Benjamin Franklin noticed, There are three things extremely hard: steel, a diamond, and to know one’s self.
How to begin to do that is another talk, another lifetime. Let me leave you with an image, one image, the image of a dancer. Her effortless grace comes from her core, her ability to feel and manage the energy and tension in her body. From being centered. We admire this as mastery.
And yet, being centered in one’s mind, self-centered, does not command similar respect. We seem to equate it with selfishness, which is quite another thing. Selfishness is like a black hole, drawing and consuming everything around it. Self-centeredness is a foundation upon which we can expand outwards, and upwards, like the dancer’s limbs. Whether it is to connect with others, be part of communities and networks, that’s our choice. They can only benefit from our balance and moral center of gravity.

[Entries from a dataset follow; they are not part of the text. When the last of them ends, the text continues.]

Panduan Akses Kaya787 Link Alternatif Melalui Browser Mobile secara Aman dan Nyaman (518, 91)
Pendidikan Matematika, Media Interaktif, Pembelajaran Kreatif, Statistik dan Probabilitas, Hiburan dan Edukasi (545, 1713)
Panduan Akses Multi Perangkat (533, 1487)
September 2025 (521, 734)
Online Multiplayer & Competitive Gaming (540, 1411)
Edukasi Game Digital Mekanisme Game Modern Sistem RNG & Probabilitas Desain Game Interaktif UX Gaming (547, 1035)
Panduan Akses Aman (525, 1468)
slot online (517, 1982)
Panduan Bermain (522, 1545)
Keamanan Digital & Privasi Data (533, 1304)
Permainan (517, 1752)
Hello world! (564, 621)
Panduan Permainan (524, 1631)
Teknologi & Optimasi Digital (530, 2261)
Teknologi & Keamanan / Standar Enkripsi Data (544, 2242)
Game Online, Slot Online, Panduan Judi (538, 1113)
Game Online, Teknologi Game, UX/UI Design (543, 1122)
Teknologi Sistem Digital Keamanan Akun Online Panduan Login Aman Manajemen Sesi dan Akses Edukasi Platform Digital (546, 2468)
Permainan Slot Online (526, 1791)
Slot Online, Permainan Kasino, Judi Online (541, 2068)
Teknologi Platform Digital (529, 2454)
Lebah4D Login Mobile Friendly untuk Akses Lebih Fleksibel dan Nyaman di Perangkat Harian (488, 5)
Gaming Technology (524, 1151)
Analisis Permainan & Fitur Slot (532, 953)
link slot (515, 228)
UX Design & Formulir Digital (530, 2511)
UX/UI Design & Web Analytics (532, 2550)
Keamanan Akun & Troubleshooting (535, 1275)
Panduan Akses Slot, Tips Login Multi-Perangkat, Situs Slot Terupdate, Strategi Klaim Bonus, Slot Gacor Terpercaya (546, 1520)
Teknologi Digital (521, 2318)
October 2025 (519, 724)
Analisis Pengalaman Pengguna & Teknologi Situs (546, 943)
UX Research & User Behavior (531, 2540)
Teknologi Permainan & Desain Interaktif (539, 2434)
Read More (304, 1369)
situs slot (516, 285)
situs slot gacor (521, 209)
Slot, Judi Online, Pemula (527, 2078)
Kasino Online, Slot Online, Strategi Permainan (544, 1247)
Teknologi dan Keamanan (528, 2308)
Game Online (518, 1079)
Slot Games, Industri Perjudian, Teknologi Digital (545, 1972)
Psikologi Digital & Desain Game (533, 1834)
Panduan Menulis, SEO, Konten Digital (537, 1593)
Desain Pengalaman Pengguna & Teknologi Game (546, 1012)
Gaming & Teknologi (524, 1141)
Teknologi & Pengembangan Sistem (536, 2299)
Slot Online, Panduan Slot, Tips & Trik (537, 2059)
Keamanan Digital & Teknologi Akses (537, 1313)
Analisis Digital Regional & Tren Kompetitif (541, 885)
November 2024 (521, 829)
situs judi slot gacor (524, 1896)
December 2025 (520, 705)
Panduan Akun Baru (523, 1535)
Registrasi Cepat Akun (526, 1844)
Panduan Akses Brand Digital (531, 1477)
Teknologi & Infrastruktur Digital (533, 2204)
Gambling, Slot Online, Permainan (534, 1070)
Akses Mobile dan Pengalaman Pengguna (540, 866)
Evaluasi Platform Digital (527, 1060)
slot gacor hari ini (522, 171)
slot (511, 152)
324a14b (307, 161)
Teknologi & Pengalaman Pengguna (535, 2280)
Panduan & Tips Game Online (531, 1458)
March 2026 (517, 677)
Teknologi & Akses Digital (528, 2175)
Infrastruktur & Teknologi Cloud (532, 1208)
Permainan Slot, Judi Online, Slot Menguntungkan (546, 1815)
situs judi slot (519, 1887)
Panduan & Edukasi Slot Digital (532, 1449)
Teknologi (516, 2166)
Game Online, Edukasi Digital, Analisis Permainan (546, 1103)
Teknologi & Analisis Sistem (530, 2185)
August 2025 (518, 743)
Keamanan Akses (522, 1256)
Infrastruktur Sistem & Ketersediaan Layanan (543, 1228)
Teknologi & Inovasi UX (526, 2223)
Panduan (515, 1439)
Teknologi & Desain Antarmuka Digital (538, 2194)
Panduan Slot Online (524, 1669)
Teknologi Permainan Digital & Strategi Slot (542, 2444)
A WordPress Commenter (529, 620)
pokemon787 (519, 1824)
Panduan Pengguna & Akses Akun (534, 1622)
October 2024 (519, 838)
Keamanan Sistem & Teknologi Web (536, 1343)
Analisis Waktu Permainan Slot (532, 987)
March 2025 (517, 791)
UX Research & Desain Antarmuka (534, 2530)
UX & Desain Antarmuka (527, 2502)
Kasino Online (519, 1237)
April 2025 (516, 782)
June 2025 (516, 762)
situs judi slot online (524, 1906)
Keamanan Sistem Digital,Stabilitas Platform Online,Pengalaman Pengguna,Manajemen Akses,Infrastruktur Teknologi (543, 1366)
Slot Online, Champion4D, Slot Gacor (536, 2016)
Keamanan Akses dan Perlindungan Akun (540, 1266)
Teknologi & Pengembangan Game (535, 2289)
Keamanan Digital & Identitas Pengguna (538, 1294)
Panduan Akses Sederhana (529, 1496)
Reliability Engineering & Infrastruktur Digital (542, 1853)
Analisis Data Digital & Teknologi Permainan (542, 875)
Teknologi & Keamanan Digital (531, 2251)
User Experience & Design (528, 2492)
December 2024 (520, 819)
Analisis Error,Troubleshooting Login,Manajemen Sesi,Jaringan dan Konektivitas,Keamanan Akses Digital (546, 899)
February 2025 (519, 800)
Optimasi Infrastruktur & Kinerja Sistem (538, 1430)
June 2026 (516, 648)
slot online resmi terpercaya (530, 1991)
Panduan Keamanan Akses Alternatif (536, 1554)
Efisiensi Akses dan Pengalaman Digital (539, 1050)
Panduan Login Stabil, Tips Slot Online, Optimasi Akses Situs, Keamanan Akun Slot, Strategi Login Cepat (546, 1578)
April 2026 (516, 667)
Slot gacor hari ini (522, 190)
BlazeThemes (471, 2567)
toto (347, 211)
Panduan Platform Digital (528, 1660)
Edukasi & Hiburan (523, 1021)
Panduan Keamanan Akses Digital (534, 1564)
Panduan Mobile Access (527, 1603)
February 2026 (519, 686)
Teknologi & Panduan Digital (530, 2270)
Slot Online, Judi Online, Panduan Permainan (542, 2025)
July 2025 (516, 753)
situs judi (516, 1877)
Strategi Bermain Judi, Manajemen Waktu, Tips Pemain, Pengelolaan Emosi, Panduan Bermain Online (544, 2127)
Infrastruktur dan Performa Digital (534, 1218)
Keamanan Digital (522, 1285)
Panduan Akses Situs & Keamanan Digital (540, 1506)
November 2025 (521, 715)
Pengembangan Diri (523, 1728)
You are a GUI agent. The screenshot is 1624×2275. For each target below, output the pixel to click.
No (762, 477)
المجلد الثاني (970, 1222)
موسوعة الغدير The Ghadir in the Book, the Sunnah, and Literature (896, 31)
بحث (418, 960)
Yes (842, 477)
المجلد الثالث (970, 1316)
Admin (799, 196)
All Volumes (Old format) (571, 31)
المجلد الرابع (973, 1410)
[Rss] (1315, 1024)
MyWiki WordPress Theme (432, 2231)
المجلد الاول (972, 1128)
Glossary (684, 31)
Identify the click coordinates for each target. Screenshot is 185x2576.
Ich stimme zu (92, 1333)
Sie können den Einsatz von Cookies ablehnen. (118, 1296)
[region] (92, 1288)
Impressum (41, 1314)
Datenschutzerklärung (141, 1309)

So, those who stayed to the end, probably the title of the talk was perhaps misleading. It’s not quite about freedom from consequences. Well it is, but it comes at a cost of finding greater awareness of who we are and who we want to be. This may be a burden at first, but it does lead to the greatest freedom of all. It’s freedom from our desires and impulses, which creates space for self-awareness, integrity, and self-possession. All of which are essential ingredients for self-determination and autonomy. To be who we choose to be, and to have the freedom to do both.
As it’s Friday night, I think it’s our duty to relax and have a drink, and to hell with consequences.